"MY ANXIETY was challenging me," says Chris Gunn. "It was challenging every core belief I held dear. It was saying: 'I don't believe you are who you think you are.'

"But in that challenge was the truth," Gunn continues. "I knew what I had to do. Take the dark path. Leave the wonderful life in San Francisco and go back to fucking rainy, dreary Portland."

Gunn called up his old friend, Justin Higgins, and rented a room his house-cum-studio, Old Standard Sound. The two had collaborated before—Higgins engineered the last album Gunn worked on, the Hunches' Exit Dreams. It was the band's masterpiece. Conceived as the long-running Portland garage group's final LP, it buried them with exquisite finality. It also revealed the Hunches as more than violent, frighteningly electrifying performers and shrewd songwriters. It showed a softer side. They were capable of conveying multitudes.

After Exit Dreams was released in 2009, Gunn let it all go—the scene, the drugs, the parties, the fraying relationships, years of baggage and expectations that the band had built. "I was thoroughly done with making my own music at that point," he says. "I think I had really exhausted all my energy and I was happy to just move to San Francisco and play the music of the Hospitals that was already written."

But despite joining a new band in a supporting role, the change of scenery didn't alleviate Gunn's anxiety. Another nervous breakdown followed—the worst one yet. He saw a therapist but got nowhere. He obsessed, gnawed, and silently waged an existential war.

"The one shelter that always got me through was music, and it was time to go back." Gunn began experimenting with writing again in San Francisco, and when he returned to Portland, the dam broke.

"An idea for a song suddenly appeared in my brain," Gunn says. "The first in years. I knew that to achieve this song I had to learn how to record myself... it would come out on a 7-inch."

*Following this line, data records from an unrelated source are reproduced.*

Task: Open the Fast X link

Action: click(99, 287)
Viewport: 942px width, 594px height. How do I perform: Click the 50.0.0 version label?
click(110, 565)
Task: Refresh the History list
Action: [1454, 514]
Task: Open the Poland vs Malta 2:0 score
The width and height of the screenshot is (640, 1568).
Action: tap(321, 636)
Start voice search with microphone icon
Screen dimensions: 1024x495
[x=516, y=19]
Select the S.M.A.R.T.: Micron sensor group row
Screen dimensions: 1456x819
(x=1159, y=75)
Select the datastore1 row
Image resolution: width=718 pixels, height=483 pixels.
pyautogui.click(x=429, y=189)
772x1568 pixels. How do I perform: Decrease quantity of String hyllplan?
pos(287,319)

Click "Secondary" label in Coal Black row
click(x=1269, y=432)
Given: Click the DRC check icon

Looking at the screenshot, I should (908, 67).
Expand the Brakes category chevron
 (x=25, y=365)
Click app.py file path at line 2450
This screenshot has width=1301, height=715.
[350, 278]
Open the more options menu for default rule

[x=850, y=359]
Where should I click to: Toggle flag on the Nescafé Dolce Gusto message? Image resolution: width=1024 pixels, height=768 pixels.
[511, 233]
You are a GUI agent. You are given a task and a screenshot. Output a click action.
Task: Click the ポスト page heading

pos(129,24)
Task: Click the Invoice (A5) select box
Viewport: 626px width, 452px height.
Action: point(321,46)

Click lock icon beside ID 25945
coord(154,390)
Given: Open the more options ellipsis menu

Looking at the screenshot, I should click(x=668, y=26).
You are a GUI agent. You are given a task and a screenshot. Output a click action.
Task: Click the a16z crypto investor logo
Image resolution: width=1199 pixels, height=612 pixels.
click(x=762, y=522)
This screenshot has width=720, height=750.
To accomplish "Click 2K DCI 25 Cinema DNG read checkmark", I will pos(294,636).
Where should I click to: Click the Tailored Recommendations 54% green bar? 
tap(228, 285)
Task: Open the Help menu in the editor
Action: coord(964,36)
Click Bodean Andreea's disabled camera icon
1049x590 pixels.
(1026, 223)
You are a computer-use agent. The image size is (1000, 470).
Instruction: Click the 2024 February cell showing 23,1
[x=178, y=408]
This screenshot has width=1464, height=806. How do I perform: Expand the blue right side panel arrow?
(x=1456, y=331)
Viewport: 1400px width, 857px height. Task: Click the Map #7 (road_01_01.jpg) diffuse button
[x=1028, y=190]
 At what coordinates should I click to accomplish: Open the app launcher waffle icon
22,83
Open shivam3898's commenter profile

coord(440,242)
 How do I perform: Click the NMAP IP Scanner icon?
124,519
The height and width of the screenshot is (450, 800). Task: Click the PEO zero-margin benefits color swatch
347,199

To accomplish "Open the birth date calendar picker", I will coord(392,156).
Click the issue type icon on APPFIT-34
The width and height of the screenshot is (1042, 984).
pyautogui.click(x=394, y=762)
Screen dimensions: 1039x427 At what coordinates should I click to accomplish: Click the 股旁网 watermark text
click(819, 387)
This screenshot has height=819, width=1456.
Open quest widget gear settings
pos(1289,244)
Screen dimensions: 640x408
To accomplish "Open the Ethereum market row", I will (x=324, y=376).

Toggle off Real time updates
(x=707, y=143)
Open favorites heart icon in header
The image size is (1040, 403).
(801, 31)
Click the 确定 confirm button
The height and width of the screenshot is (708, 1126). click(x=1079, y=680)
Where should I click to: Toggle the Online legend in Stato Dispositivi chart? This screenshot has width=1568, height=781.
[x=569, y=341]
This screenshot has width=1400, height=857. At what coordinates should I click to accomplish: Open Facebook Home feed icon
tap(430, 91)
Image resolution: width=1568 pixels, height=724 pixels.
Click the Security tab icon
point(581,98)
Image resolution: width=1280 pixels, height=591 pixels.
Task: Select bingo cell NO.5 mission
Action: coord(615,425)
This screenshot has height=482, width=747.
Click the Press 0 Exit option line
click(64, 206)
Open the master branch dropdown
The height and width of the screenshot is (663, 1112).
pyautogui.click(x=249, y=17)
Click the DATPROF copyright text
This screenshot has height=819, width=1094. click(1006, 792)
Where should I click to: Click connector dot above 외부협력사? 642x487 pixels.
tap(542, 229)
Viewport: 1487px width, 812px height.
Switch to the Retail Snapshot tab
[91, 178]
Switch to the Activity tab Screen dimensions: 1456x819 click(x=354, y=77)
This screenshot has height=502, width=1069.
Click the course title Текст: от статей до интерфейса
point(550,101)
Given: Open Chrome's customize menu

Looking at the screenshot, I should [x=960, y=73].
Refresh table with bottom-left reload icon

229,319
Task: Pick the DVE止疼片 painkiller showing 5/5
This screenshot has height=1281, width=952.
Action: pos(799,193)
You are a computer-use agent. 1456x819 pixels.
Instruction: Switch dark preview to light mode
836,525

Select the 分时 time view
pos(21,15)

Gunn explored a studio's worth of equipment with the expert help of Higgins, and began filling cassettes and reel-to-reel tapes. In bands since high school, Gunn had held dominant but narrow roles: guitarist and songwriter. Though he wrote lyrics for the Hunches, his best friend, Hart Gledhill, sang them. It took a while for Gunn to learn to accept his own voice.

"I didn't want to rely on how I had written songs before," Gunn says. "I wanted to grow. Find a new way to make music."

A concept—one that essentially deconstructed the recording process—revealed itself. Gunn wrote songs and recorded them with different players, in different arrangements and styles, then stitched together the disparate takes and vibes into what is now his new band the Lavender Flu's first album, Heavy Air.

"If you really listen to Heavy Air, you'll start to realize that the whole thing is one song scattered across a universe," Gunn says. "Like the Big Bang—it started as one piece of matter and then that piece of matter exploded and disguised itself as many different things."

Similarly, Gunn's universe expanded exponentially. What began as an idea for a 7-inch swelled to some 80 songs. While his auteur-like control and pointed, cyclical guitar riffs remained at the forefront, Gunn collaborated with a large stable, including Higgins, Gledhill, Scott Simmons, his brother Lucas Gunn, and many others—many of whom are in the live four-piece (including Simmons, Chris and Lucas Gunn, and the Hunches' Ben Spencer).

Simmons, the owner of Exiled Records and bass player for the now-defunct Eat Skull, contributed more than just the low end on the recording. "Scott got me out of the house by giving me a job at Exiled Records," says Gunn. "Then he gave me the confidence I so desperately needed when he listened to the first Lavender Flu recordings and said how much he liked them. I would probably never have done anything with them without that vote of confidence."

In addition to the record store, Simmons also runs a label, Meds. He offered to release the Lavender Flu on vinyl. Picking songs that adhered to a theme and mood, Gunn ended up with 30—a double album's worth. While Simmons was cool with the sprawl, Gunn was apprehensive.

"I argued with Scott many times, saying that this was commercial suicide and we should compromise and make it a single LP, but he insisted," says Gunn. "That's when I realized this dude had some insane artistic integrity. Who the fuck wants to open up with a double LP in this day and age? Much less pay for it?"

On the resulting Heavy Air, anxiety is not only the subject, but also the sound. Its numerous instrumental sections evoke the aural equivalent of a nervous breakdown. What on first listen may seem convoluted eventually reveals a dense, deeply referential, literary cosmology. And it's more than just confused, spiraling bummer jams—Heavy Air captures a full spectrum: a terrifying, hallucinogenic nadir of antipathy and destructive self-medication, then noticing cracks in the clouds, getting out of bed and, finally, becoming present, peaceful, and warm. (Heavy Air also includes a handful of covers that fit the theme, and a few slyly compact, perfect pop nuggets.) It's a double-edged sword.

"Some of my biggest breakthroughs—as well as some of my biggest failures—are because of the shit anxiety causes me to worry about," says Gunn. "Anxiety allows me to obsess about a song until I make it better or sometimes ruin it. It is a prison as well as a key."